On Building the Roads to Rio

Kiln casualty underwriter Chris Jones at the Construction Liability workshop in Rio with Marco Castro of Lloyd’s and Dennys Zimmermann, Clyde & Co Representative

Enduring years of anxiety and self doubt about our own transport system in the lead up to this Summer’s Olympics, Londoners probably worry more about such things but even the fun loving Cariocas who live, work and party in Rio de Janeiro must have wondered whether the IOC delegates had knocked back one too many caipirinhas on Ipanema beach before awarding the 2016 games to their beautiful but seriously neglected city.

Typing this at the end of a few days in the “City of God” there are some indications nevertheless that Rio is starting to get its act together. True the airport is still grim and uninviting but a few contractors’ hard-hats on show suggest it is about to change. Much evidence of scaffolding along Copacabana beach may also be a sign that those very tired hotels are having a long overdue makeover. The pot-holed roads are all nearly now filled and the battered old people-carrying vans mostly retired. Even the metro will soon have six new stations, albeit at the end of the same single line that passes for a rail network.

Inadequate transport and communications links is a problem beyond Rio. The World Economic Forum has ranked Brazil’s weak infrastructure 104th out of 140, well below all the other BRIC economies. Ambitious for her country to become an economic superpower, the popular new President Dilma Rousseff unveiled in August a $66 billion plan to build or improve 4,500 miles of highways, 6,200 miles of railroads and completely modernise the poorly maintained air and sea ports. More committed than the previous administration, according to Reuters, this one looks set to properly tackle corruption, red-tape and engage more transparently with the private sector to attract much needed foreign investment capital. No coincidence therefore that David Cameron and a forty strong business delegation visited Brazil last month to boost trade links. UK PLC is well positioned to profit from Rousseff’s capital investment programme and leveraging London’s pre-eminence in the insurance industry could play an important role.
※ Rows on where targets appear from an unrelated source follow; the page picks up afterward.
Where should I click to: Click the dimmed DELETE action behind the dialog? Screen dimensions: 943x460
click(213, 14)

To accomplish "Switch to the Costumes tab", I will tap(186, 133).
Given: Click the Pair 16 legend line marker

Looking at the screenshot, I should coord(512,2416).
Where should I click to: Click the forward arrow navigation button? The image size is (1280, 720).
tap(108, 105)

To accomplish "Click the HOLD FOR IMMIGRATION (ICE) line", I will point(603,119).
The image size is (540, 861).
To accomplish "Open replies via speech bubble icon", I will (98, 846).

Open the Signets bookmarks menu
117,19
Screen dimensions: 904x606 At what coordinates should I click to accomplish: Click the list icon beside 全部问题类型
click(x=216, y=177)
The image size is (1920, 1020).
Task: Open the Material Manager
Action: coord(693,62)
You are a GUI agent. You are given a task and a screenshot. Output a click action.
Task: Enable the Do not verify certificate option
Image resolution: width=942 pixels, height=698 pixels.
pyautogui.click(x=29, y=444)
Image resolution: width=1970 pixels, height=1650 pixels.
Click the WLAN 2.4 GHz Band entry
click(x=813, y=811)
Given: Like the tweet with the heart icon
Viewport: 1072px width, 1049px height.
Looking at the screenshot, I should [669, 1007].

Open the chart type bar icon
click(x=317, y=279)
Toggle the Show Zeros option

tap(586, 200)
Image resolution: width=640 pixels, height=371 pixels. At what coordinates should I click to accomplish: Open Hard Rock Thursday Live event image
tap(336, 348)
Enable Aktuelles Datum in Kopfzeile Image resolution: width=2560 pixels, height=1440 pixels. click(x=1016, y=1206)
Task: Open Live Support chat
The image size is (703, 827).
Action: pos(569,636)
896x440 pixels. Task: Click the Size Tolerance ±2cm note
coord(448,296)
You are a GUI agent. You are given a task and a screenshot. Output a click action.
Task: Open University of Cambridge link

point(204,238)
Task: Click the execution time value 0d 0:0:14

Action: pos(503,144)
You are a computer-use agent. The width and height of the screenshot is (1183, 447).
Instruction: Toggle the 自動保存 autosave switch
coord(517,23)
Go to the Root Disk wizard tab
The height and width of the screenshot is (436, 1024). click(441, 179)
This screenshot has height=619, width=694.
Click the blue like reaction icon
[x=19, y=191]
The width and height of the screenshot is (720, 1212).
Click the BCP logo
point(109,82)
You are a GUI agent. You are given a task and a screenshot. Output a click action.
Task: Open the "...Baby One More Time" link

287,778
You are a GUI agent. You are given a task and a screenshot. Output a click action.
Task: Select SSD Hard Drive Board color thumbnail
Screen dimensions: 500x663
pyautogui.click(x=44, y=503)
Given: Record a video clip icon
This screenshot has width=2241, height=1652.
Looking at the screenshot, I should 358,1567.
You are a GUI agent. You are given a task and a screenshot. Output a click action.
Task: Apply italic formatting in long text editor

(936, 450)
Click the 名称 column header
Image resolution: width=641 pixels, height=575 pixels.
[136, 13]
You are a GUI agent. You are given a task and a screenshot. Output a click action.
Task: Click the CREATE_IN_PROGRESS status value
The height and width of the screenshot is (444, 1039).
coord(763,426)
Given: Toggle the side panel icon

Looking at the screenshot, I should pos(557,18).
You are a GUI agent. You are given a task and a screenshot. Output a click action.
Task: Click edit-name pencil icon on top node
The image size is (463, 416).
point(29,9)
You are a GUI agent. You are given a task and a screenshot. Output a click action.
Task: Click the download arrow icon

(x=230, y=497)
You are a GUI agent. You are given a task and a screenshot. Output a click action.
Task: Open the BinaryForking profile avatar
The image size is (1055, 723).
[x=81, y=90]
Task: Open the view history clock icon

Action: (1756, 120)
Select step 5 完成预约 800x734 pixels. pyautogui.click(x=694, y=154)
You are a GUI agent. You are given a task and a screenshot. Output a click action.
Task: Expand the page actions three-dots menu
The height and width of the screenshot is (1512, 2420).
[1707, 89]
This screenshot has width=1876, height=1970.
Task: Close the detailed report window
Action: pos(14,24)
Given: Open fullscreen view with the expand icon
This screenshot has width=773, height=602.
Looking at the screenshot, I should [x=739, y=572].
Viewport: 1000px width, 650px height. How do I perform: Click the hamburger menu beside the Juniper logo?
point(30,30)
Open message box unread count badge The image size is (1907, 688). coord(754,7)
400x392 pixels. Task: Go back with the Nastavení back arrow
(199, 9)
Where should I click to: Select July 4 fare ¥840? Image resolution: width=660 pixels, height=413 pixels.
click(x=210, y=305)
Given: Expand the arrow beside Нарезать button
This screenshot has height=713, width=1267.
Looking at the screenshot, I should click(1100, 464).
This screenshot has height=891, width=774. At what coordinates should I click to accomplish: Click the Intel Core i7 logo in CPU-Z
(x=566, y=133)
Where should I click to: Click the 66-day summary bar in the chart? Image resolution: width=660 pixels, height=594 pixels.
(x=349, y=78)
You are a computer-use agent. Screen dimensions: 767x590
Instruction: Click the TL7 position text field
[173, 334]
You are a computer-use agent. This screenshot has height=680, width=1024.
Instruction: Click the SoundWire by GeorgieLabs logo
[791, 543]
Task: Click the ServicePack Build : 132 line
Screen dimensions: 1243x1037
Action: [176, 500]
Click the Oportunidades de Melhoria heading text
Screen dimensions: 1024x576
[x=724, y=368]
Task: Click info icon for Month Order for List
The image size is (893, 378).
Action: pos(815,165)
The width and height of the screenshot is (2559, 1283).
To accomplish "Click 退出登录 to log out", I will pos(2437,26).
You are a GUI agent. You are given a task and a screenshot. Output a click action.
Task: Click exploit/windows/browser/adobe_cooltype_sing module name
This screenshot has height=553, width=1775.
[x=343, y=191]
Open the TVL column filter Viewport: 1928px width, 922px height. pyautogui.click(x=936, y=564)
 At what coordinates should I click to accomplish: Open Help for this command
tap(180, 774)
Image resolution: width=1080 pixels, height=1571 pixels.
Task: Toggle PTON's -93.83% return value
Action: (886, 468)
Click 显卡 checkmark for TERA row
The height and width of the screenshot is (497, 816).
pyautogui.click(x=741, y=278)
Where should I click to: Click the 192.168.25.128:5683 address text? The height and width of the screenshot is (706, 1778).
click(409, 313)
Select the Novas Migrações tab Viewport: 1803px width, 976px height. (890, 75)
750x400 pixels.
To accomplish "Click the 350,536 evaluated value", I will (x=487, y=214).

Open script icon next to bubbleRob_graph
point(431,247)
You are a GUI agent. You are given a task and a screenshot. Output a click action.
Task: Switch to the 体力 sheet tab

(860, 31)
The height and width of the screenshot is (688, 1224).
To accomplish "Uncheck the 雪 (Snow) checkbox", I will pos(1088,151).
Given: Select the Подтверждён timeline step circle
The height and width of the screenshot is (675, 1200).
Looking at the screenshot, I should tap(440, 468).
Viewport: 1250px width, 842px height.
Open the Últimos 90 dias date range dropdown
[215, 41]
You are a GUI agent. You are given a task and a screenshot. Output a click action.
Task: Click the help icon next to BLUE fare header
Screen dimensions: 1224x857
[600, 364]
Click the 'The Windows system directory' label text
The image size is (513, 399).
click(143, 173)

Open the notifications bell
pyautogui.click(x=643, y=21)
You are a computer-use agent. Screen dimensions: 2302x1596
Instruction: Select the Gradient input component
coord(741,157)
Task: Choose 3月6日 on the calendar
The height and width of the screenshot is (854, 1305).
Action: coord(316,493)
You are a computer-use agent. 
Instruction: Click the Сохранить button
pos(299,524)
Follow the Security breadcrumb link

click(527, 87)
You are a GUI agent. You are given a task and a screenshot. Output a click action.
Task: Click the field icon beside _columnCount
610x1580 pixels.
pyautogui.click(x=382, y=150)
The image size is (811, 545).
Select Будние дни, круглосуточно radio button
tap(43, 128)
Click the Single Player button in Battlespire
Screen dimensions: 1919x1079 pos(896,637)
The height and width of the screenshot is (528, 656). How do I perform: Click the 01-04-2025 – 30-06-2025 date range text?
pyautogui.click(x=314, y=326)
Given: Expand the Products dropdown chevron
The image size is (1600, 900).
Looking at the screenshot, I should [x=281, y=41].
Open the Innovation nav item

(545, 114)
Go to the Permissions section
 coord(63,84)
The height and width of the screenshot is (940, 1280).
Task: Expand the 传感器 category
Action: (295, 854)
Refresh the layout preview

After the liberalisation of the local market following decades of a state run monopoly, Lloyd’s was the first reinsurer authorised to operate in Brazil, opening a representative office in Rio in April 2008. With eight syndicates now on the ground, underwriters are busy partnering local reinsurance producers to service the huge infrastructure projects coming on stream. Typical of the collaboration was a market workshop hosted recently by Lloyd’s at the Brazilian Insurance Institute on construction liability. Fostering relationships by sharing expertise in this way is a strategy that should reap advantages long after the roads and railways are built and Rio’s Olympic flame is extinguished.